§ **AIM OF THE EXERCISE**:
Transcribe, word for word and without additions, each line below from the one containing "263x217 pixels. How" through the one containing "You are a computer-use agent. Image resolution: width=2357", both ends included.

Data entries

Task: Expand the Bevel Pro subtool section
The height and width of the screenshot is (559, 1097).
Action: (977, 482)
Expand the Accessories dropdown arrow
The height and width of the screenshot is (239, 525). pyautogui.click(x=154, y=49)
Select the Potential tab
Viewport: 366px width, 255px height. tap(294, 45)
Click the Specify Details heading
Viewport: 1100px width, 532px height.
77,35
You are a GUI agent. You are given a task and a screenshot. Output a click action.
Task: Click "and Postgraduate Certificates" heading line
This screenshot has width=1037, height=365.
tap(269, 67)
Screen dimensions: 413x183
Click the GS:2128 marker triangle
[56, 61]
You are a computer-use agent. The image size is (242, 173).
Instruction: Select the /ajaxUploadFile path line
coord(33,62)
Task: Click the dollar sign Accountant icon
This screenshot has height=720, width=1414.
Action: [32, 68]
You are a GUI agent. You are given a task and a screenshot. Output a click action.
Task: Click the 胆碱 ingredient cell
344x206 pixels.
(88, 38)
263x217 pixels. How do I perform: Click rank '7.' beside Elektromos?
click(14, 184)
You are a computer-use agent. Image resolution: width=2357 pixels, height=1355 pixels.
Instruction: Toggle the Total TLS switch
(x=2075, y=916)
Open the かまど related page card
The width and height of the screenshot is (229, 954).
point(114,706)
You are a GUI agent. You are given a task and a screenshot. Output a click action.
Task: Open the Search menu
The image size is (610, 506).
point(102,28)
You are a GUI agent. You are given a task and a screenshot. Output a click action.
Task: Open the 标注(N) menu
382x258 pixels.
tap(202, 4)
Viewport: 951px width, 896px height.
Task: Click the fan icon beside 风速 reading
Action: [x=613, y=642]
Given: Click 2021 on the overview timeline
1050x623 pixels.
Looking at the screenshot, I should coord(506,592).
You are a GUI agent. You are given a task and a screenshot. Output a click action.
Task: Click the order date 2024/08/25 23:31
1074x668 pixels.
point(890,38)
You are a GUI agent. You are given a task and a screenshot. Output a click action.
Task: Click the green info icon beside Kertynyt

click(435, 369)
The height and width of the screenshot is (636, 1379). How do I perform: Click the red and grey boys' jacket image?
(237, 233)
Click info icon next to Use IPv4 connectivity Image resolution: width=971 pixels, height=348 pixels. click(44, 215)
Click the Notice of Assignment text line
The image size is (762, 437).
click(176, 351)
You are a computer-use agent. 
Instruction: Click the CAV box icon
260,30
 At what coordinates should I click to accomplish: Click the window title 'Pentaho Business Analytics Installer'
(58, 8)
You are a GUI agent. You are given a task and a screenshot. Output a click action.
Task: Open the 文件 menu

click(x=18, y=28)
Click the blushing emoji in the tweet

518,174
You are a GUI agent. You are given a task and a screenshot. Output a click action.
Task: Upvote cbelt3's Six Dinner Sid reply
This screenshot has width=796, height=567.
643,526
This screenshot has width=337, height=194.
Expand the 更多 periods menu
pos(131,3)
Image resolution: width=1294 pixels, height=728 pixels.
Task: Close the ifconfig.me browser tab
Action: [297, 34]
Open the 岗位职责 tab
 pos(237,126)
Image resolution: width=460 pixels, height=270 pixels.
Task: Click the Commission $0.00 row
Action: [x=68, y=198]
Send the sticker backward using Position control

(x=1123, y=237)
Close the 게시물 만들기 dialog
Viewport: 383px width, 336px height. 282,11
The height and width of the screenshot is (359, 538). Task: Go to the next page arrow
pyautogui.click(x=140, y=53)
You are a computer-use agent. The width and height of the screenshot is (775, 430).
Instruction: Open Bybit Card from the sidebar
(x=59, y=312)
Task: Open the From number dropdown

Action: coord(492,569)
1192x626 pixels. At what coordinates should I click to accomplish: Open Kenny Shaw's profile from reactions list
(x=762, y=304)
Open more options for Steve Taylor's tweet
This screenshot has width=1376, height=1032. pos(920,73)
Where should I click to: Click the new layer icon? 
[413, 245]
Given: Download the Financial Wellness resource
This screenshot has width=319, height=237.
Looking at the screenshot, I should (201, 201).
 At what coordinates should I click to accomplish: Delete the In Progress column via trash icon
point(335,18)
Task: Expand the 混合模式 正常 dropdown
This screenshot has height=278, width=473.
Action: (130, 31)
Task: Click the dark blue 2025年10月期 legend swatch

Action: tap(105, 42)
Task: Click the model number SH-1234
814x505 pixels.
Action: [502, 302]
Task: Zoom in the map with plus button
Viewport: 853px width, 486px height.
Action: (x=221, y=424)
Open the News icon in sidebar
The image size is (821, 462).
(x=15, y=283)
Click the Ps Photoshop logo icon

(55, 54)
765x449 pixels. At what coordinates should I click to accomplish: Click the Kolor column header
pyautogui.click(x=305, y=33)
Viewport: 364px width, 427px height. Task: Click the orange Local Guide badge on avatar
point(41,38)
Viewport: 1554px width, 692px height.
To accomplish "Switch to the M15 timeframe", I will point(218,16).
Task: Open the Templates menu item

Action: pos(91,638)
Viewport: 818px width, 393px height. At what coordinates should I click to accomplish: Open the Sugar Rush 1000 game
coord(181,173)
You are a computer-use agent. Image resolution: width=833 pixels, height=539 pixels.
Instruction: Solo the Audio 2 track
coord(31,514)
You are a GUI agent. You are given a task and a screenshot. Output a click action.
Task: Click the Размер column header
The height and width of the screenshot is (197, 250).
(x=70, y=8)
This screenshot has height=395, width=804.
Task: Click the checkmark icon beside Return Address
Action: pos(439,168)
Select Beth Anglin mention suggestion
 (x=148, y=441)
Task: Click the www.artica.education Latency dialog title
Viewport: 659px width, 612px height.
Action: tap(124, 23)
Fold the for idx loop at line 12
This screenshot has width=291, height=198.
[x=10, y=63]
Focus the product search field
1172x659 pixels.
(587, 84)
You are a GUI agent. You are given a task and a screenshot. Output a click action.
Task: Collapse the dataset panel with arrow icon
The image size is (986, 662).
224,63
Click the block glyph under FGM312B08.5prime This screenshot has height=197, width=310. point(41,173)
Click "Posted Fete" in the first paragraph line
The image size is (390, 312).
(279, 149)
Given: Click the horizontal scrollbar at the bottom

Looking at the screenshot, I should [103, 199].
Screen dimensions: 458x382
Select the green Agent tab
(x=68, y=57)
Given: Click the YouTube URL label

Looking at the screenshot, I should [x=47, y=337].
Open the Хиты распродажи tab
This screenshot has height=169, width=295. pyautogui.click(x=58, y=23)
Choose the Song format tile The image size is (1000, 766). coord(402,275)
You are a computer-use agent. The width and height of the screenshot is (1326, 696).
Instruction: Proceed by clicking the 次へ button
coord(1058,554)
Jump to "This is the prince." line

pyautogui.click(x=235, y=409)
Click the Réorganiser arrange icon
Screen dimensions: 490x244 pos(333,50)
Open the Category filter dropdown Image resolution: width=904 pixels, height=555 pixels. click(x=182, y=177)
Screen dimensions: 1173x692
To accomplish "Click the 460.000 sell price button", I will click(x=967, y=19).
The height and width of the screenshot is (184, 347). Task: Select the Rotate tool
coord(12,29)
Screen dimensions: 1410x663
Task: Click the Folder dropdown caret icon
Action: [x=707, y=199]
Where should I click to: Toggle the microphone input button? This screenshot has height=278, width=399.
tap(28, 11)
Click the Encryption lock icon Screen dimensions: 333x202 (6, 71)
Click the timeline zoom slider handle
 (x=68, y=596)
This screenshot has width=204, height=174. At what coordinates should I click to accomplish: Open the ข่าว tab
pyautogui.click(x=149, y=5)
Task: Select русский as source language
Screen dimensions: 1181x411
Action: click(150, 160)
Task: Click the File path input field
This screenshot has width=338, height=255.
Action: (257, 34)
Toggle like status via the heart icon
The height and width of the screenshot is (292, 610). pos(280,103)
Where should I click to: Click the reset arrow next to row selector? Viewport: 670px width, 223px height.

§ **ANSWER TO THE PROBLEM**:
263x217 pixels. How do I perform: Click rank '7.' beside Elektromos?
click(14, 184)
You are a computer-use agent. Image resolution: width=2357 pixels, height=1355 pixels.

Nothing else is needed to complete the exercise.